### Work task
Go to the line containing "Focus the first column search input box" below; retype it and all following lines exactly, and leave out the pictures.

### Extracted records

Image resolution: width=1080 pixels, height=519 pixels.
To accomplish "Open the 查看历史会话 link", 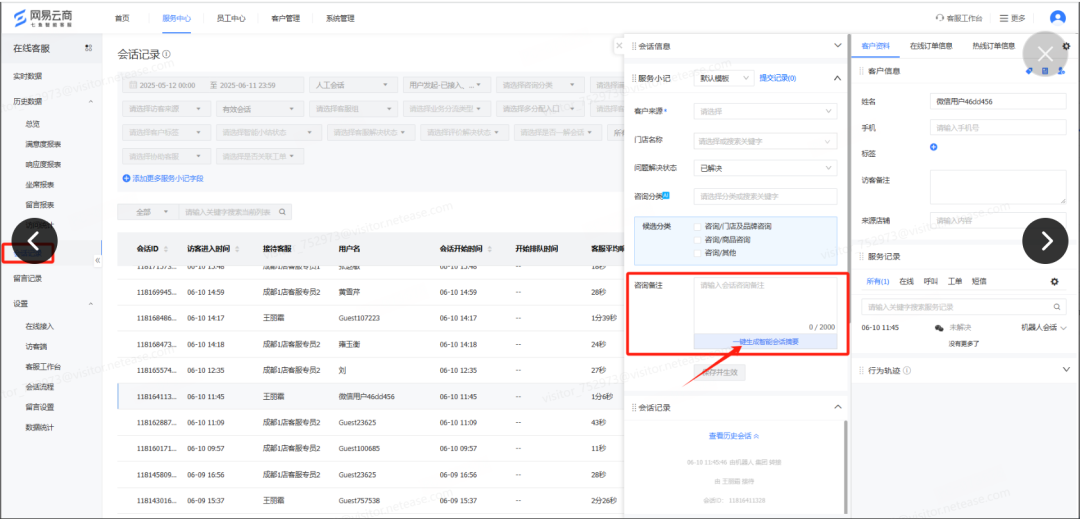I will pos(734,436).
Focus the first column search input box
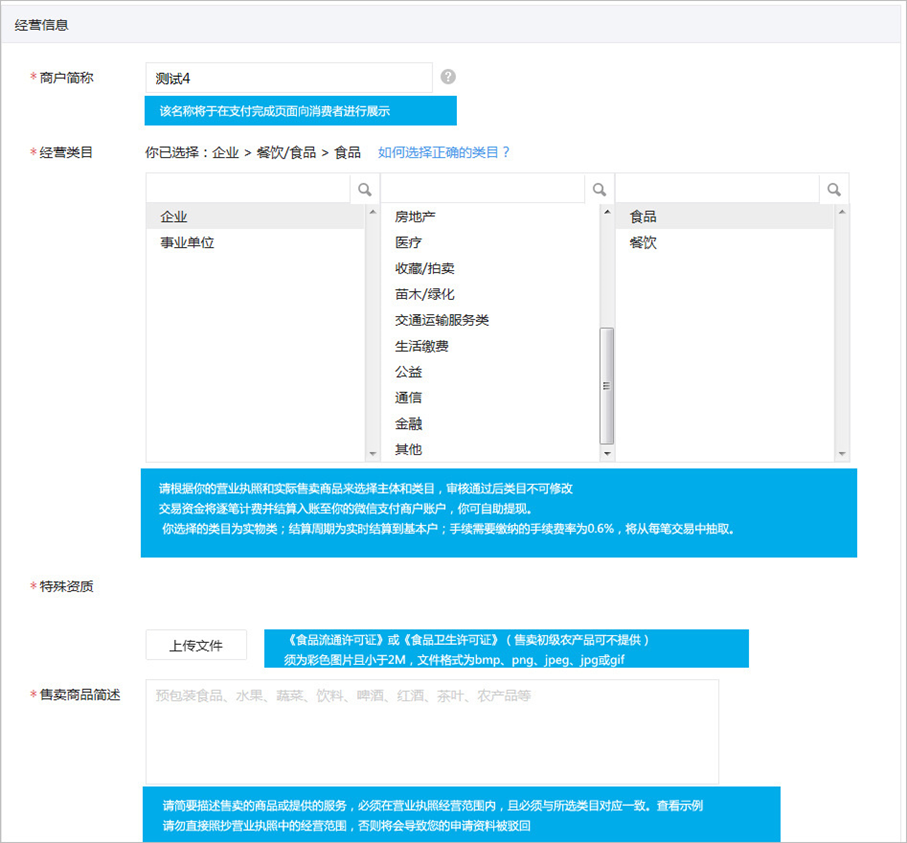The image size is (907, 843). [247, 188]
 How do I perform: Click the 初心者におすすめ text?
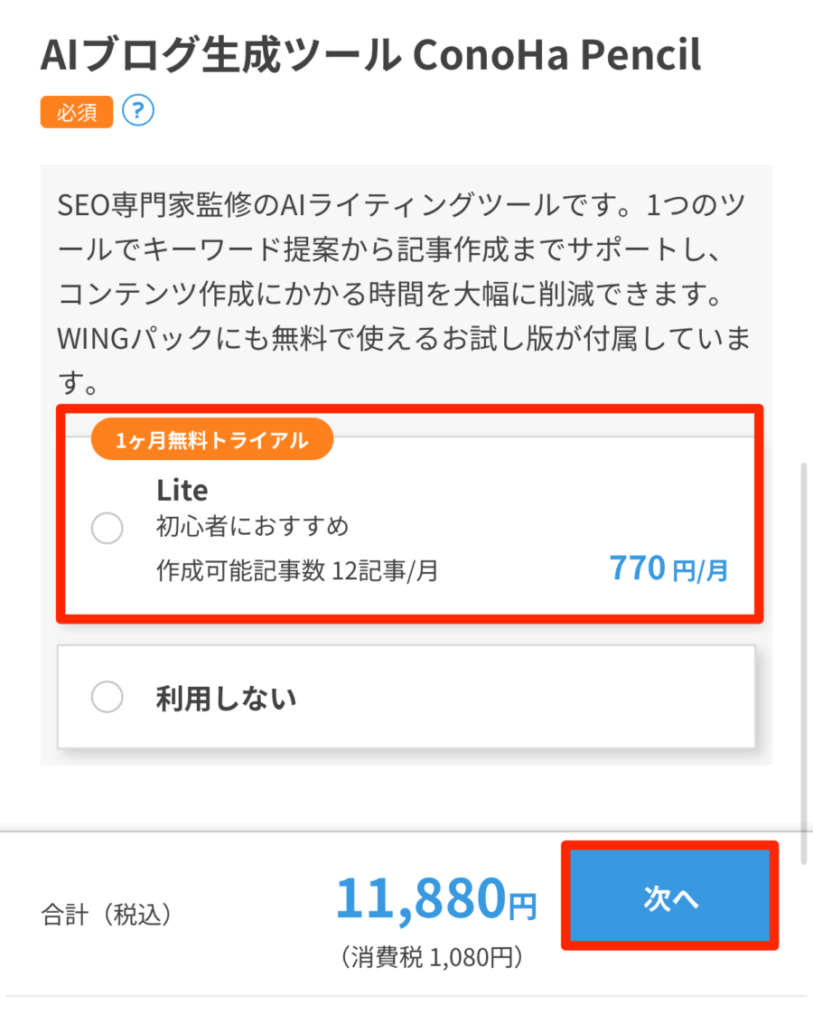[252, 527]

### Final answer
Focus the first column search input box
The image size is (907, 843). [247, 188]
 How do I perform: Click the 初心者におすすめ text?
[252, 527]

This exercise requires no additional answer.